Я не хочу ни преувеличивать, ни преуменьшать размеры шрамов. Я отнюдь не “Призрак Оперы”. Люди не останавливаются как вкопанные и не закрывают глаза детям, но иногда они с нездоровой зачарованностью смотрят на меня, а порой, напротив, прячут глаза. Если вы из тех, у кого шрамы вызывают тревогу, тогда можно сказать, что я выгляжу опасным типом – но лишь с одного боку. Время от времени какой-нибудь идиот, преисполненный благих намерений, спрашивает, не стоит ли мне сделать пластическую операцию и исправить лицо. И тогда мне хочется закричать: “Я уже сделал пластическую операцию, кретин! Как, по-твоему, я бы выглядел без нее?” Но ничего такого не кричу. Разъяренные и ожесточившиеся жертвы ожогов – малосимпатичное зрелище.

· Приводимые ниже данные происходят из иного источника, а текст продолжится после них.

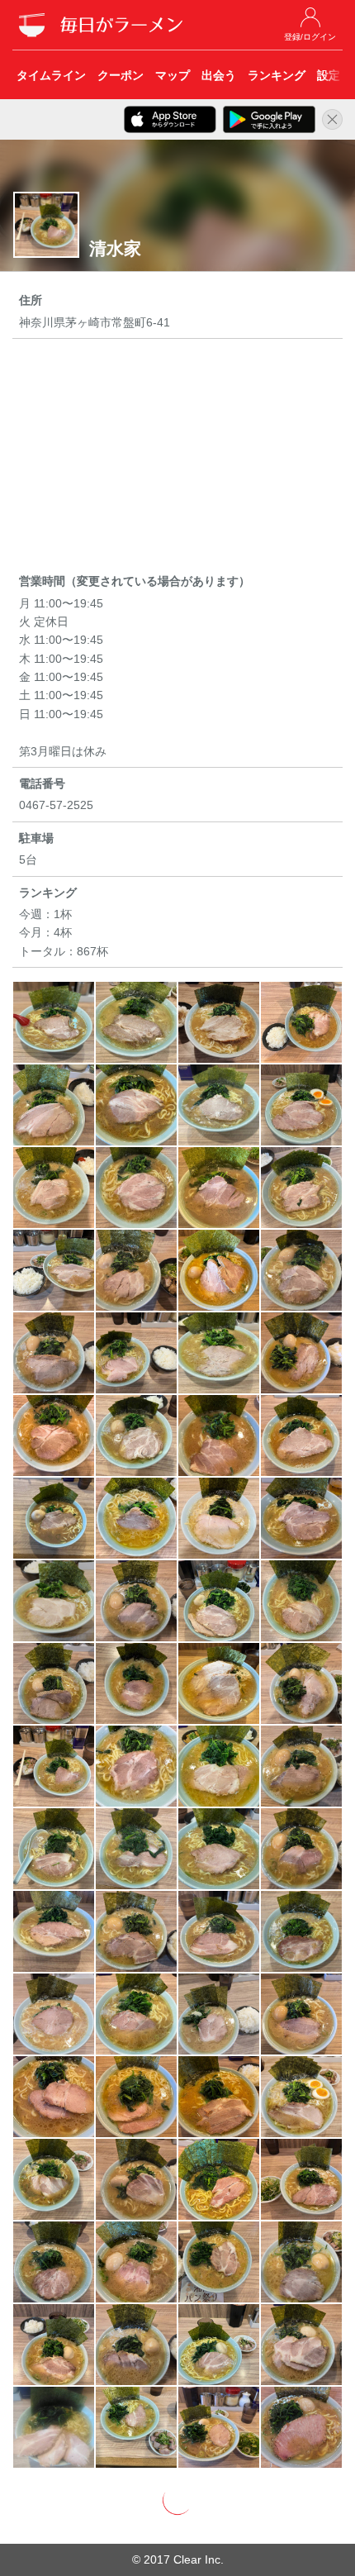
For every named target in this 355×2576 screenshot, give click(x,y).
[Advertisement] (177, 459)
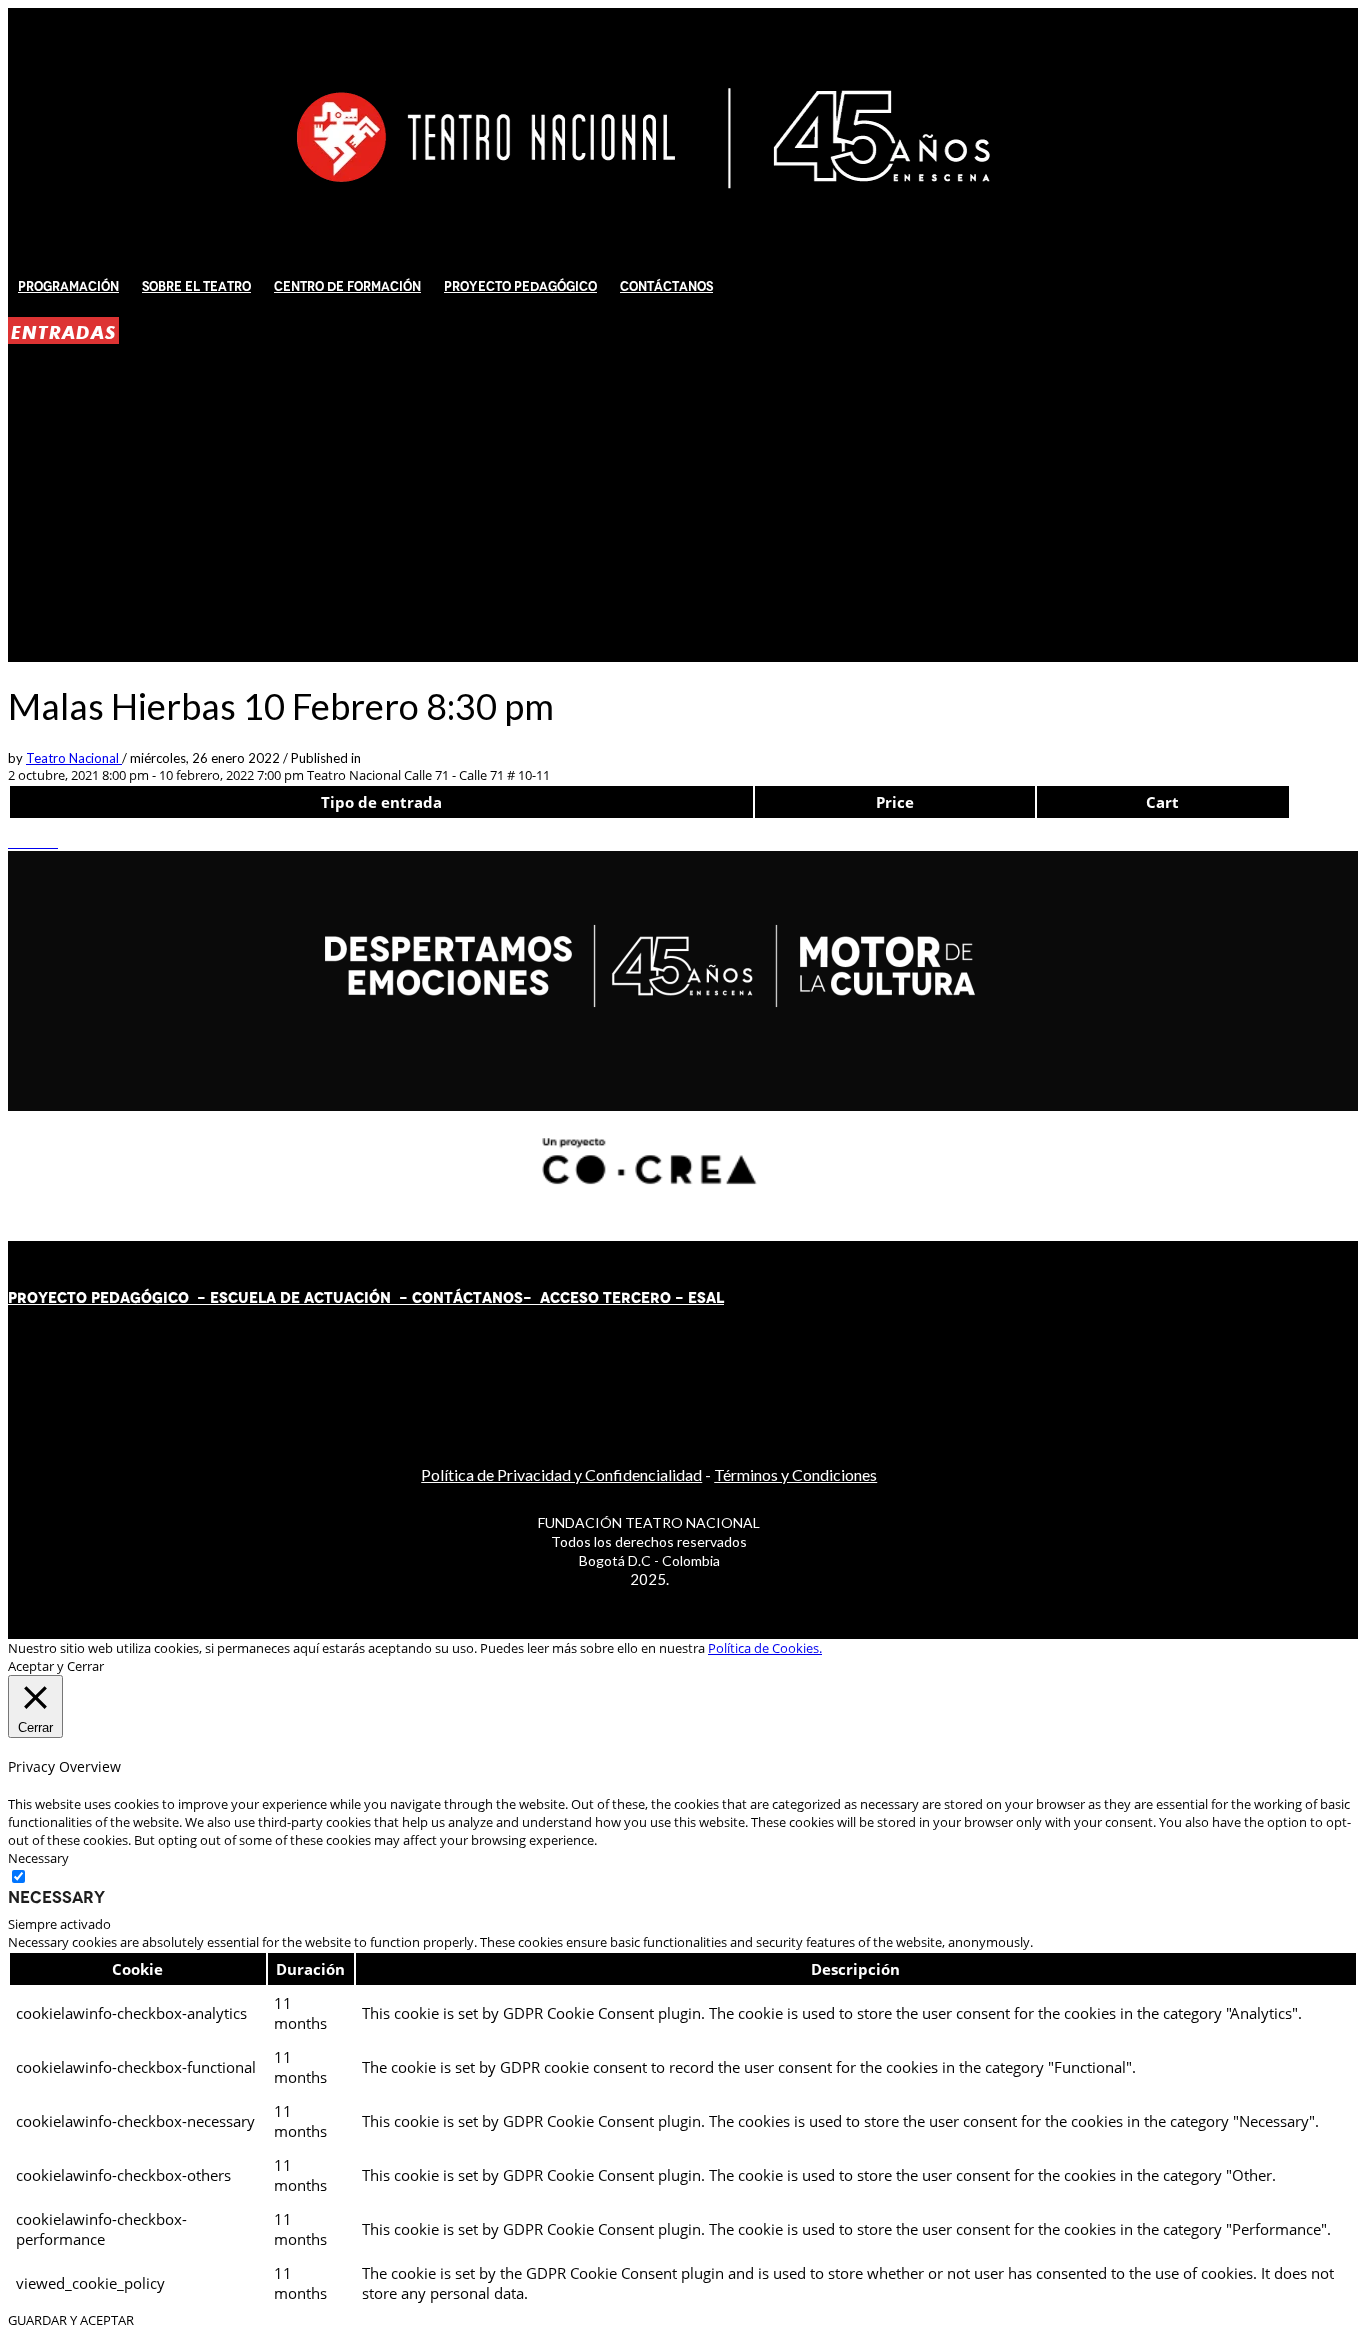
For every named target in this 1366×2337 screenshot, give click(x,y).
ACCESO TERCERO (607, 1298)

В больнице меня навещали родители, однако “настоящий” посетитель пришел только однажды. И это была не Алисия. А Никола. Она приехала на один день из Лондона, навестила меня в больнице, навестила Грегори, своего бывшего жениха, который все еще находился в клинике Линсейда, хотя долго он там не пробыл. А затем – и ее можно понять – Никола бежала от всего этого прочь. В тот раз она поведала мне еще одну версию истории о несостоявшейся свадьбе. По ее словам, в церковь не пришли они оба: независимо друг от друга приняли одинаковое решение и оба струсили, но к тому времени мне уже было неинтересно допытываться, чей рассказ ближе к правде.

В конце концов меня отпустили домой, и я вернулся к родителям. Больше мне было некуда податься. Мы называли это выздоровлением, но на самом деле я просто прятался. Я боялся показать свое лицо. Мне предлагали лечение групповой психотерапией, предлагали психологическую помощь, чтобы я побыстрее справился с душевной травмой, но все предложения я отверг. Я был по горло сыт психологией. Я сидел в своей комнате и смотрел телевизор: старые черно-белые фильмы, скачки, крикет, детские передачи о природе. Судя по всему, помогло. Я перестал думать и чувствовать, а именно это и требовалось.

Лишь через несколько месяцев я осмелился выйти в люди и первым делом отправился в Брайтон, в клинику Линсейда. Я понятия не имел, что меня там ждет. Ни один человек из клиники не дал о себе знать. Когда в Брайтоне я сошел с поезда, опять моросил дождь, и мне почудилось, что история повторяется – скоро я снова буду топтаться у ворот клиники, промокший до нитки, тщетно пытаясь сообщить о своем приезде.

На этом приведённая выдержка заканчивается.